A cirurgia de redesignação (troca de sexo) não é importante para Mariana, pois não faz com que ela sinta-se mais ou menos mulher. “É apenas um órgão genital para mim e as pessoas que me procuram gostam de mim do jeito que eu sou, do que eu tenho”.
A “BOMBADEIRA”
Para ficar com o corpo mais feminino e não gastar tanto, elas recorrem à aplicação clandestina de silicone industrial, mesmo sabendo dos riscos. A “bombadeira” compra os produtos, marca um horário na casa da cliente e vai fazer a aplicação. Sem nenhum tipo de esterilização. “Ficamos deitada e ela amarra nossa cintura. Aplica uma anestesia e começa a ‘bombação’ que demora umas sete ou oito horas”.
A GAROTA TRANS
Por ser transexual a falta de respeito por parte dos clientes é maior. “Ao mesmo tempo em que somos muito procuradas, somos vistas como anormal.”. As prostitutas transexuais são muito mais procuradas do que as mulheres. As pessoas que as procuram são de todas as idades: dos mais novos aos mais velhos, dos solteiros aos casados. Inclusive a maioria dos clientes tem parceira fixa. A faixa etária fica entre os entre 20 e 50 anos.
O PRECONCEITO DA SOCIEDADE
Para a mãe de Mariana “travesti só serve para trabalhar como puta”. E para ela nem sempre foi assim. Mari estudou, completou o segundo grau e hoje faz um curso técnico de Enfermagem no período da manhã. Isso faz com que ela se sinta mais próxima da realidade, interagindo com mais pessoas. “Gosto de interagir com o mundo heterossexual digamos assim”.

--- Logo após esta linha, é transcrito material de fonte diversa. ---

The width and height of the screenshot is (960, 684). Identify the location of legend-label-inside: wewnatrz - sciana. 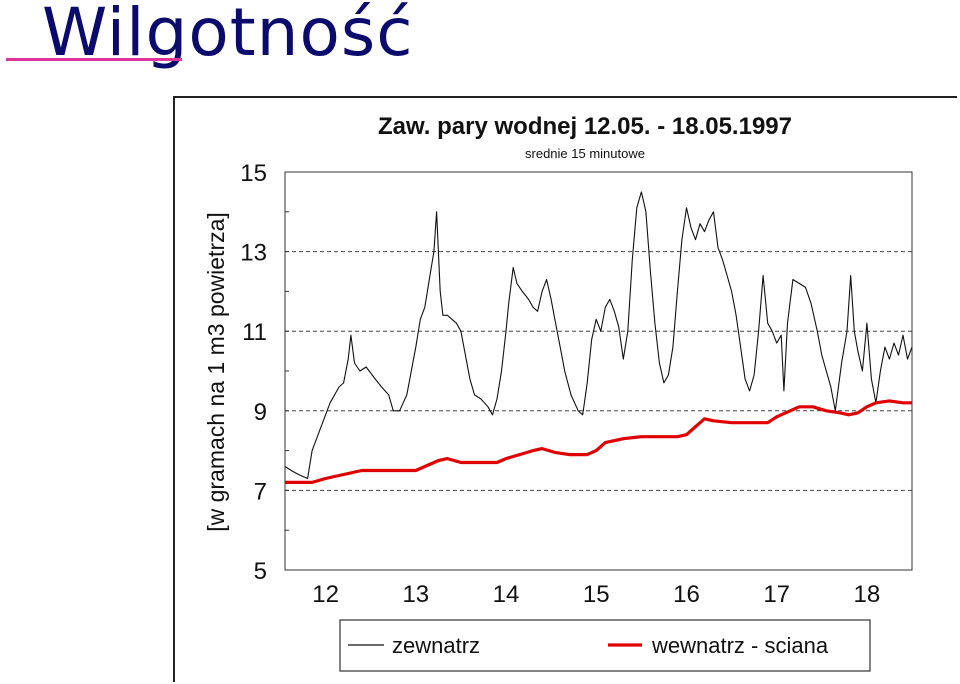
(740, 646).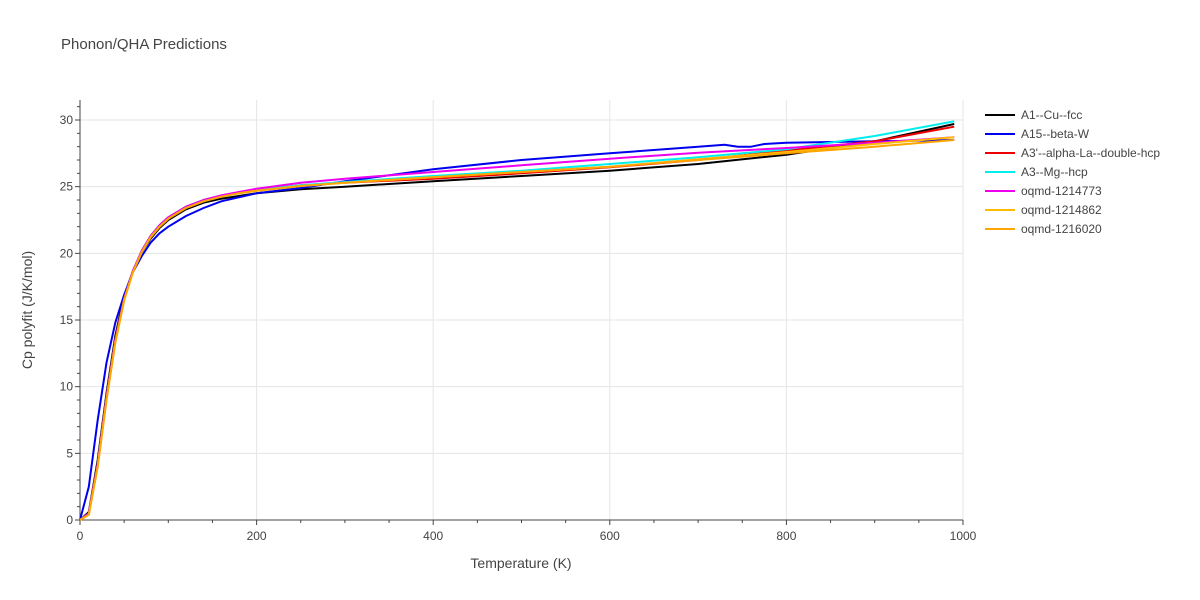 The width and height of the screenshot is (1200, 600). Describe the element at coordinates (1091, 152) in the screenshot. I see `legend-label: A3'--alpha-La--double-hcp` at that location.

A sociedade não aceita, não acolhe aquilo que julga diferente. “Hoje a sociedade tem um pouco mais de aceitação e isso me deixa feliz”. A família aceita sua opção sexual, mas são afastados. “Eles só me ligam quando aparece uma notícia de que morreu um travesti. E só ligam porque pensam que pode ser eu”.
O SONHO DESFEITO
Ela sonhava em casar e formar uma família até seus 25 anos de idade. Mas o sonho tornou-se um pesadelo: foi traída e roubada pelo ex-marido. “No final do relacionamento ele falou que eu nunca ia dar uma família para ele, que eu não era mulher de verdade e a família dele me menosprezou porque eu não era mulher. Ou seja, eu era um monstro”. O marido nunca fez com que ela se sentisse amada e depois da separação, estando carente, começou a conhecer muitos rapazes. “Eles queriam me ver de madrugada e só me encontravam em motéis. Não queriam nada sério, só transar comigo”.
A RECOMPENSA
Mariana não pretende deixar a prostituição por enquanto. Ela estuda para que não precise ter uma velhice sofrida, como muitas transexuais que se prostituem por pouco dinheiro. Com o que ela ganha diariamente, consegue ter uma vida tranquila e sonha em fazer um curso de teatro, que é uma de suas paixões. E a pergunta que não quer calar: qual a recompensa da sua profissão? Para ela o que vale a pena “é o dinheiro, a tranquilidade e a possibilidade de conhecer pessoas legais”.